Addressing Clinical Questions in MET Fusion Positive NSCLC

Yonina R. Murciano-Goroff, MD, MSc, DPhil, addresses remaining clinical questions for the treatment of MET fusion positive patients with non–small cell lung cancer (NSCLC).

According to Murciano-Goroff, a medical oncologist at Memorial Sloan Kettering Cancer center, clinicians know more about MET alterations and amplifications’ impact in NSCLC and need to expand on their knowledge from there to MET fusion tumors. Moreover, they have tried to translate this data into treatment for patients with MET fusion positive tumors.
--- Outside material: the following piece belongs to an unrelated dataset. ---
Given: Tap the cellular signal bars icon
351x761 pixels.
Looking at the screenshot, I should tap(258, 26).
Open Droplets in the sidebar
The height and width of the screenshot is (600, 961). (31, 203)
One identified MET fusion included the MET G1090A resistance mutation, which drives resistance to type 1 MET tyrosine kinase inhibitors, such as crizotinib (Xalkori). Researchers identified this using serial targeted genomic sequencing, and analyzed the activity of MET inhibitors with alternative binding modes, and structural modeling in vitro kinase assays.
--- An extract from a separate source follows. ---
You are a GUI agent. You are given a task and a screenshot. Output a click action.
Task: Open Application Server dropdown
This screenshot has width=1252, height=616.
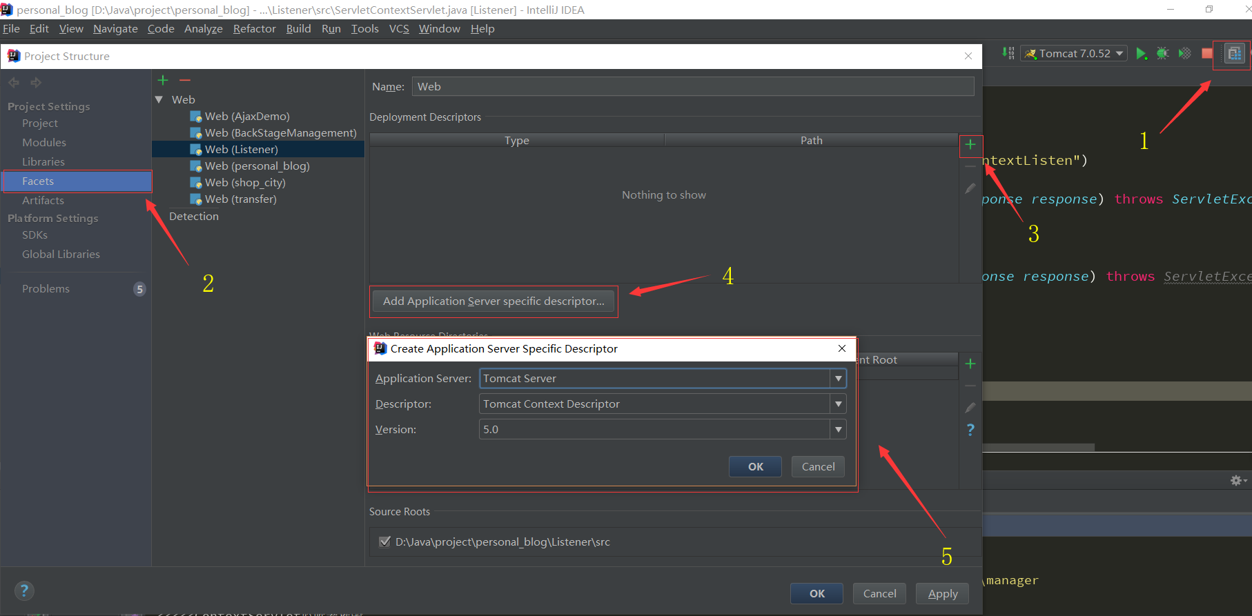point(838,379)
Results of the analysis showed that switching the type 2 MET inhibitors after the patient developed resistance to the type 1 inhibitors helped overcome treatment. However, these were results from a pre-clinical study that shows how far the field still needs to go.

Transcription:

0:08 | I would say that there's still a lot of open questions [regarding MET fusion positive patient’s lung cancer], which makes it an important area. As a field, we are still working out what is the optimal approach for our patients with MET fusion positive disease. And what I would say is that most of what we have been doing to date, in terms of the targeted therapy front, has really been trying to translate results from other [treatments for] MET positive tumors.

0:38 | So we know that exon 14 skipping alterations in NSCLC, we know MET amplifications even in NSCLC better than we know MET fusions. So then trying to translate from those cases from what we know about what works in patients with other MET alterations to MET fusions has kind of been the strategy to date.